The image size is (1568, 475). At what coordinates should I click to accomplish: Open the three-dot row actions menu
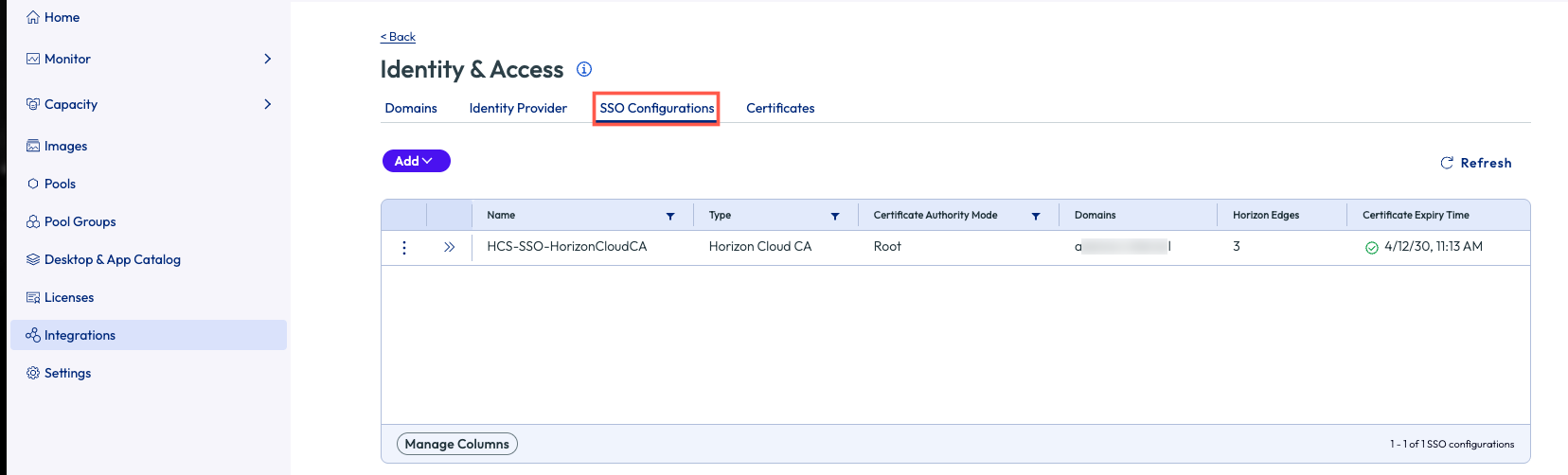[x=404, y=247]
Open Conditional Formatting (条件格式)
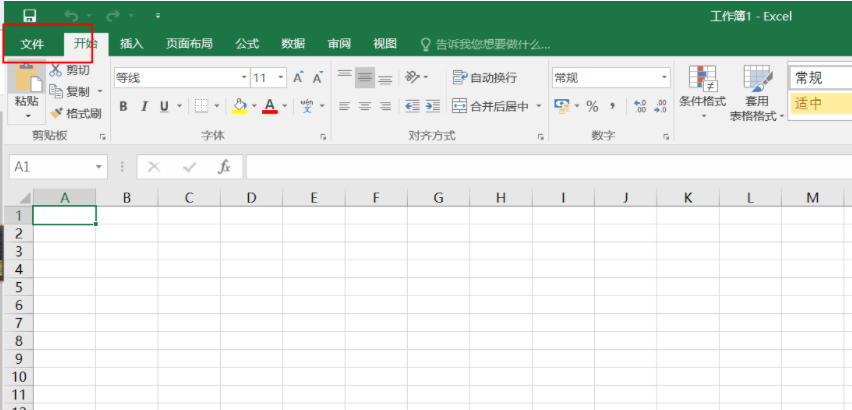Image resolution: width=852 pixels, height=410 pixels. 702,92
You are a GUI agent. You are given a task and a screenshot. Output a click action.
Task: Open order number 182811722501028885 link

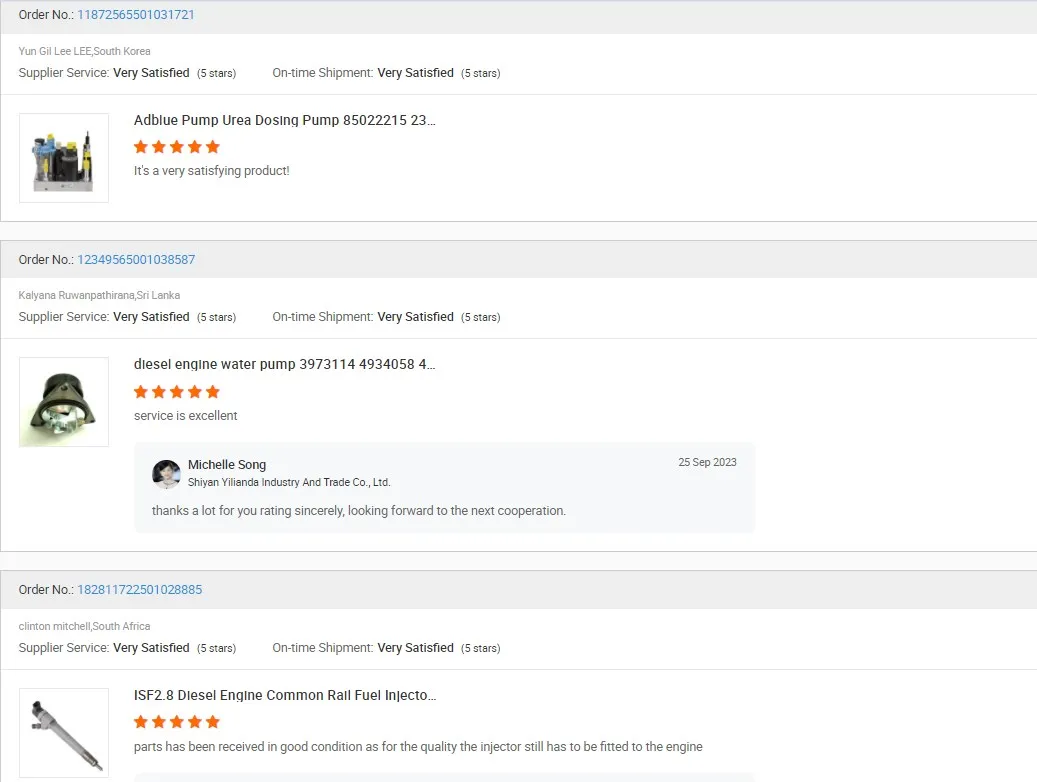pos(140,590)
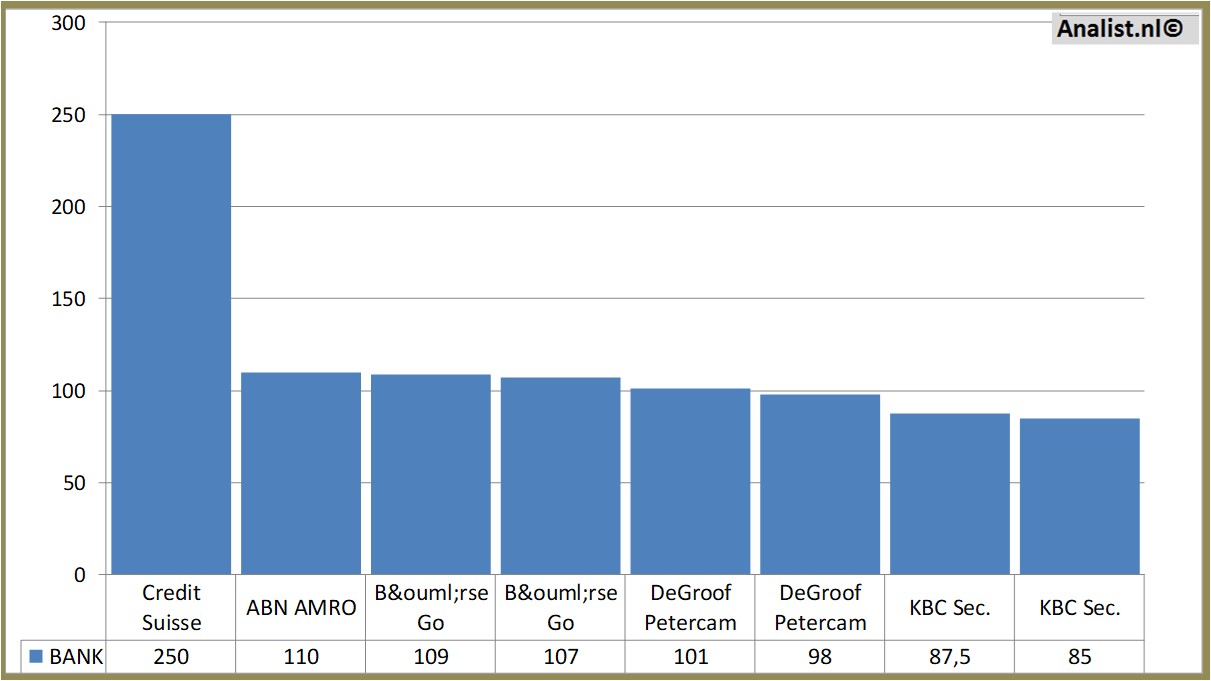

● WHAT IS NEEDED: Transcribe the listing word for word, but keep its pictures out of the copy.

● YOUR RESPONSE:
The image size is (1568, 475). At what coordinates should I click to accomplish: Open the three-dot row actions menu
[x=404, y=247]
Open Conditional Formatting (条件格式)
Image resolution: width=852 pixels, height=410 pixels. 702,92
You are a GUI agent. You are given a task and a screenshot. Output a click action.
Task: Open order number 182811722501028885 link

pos(140,590)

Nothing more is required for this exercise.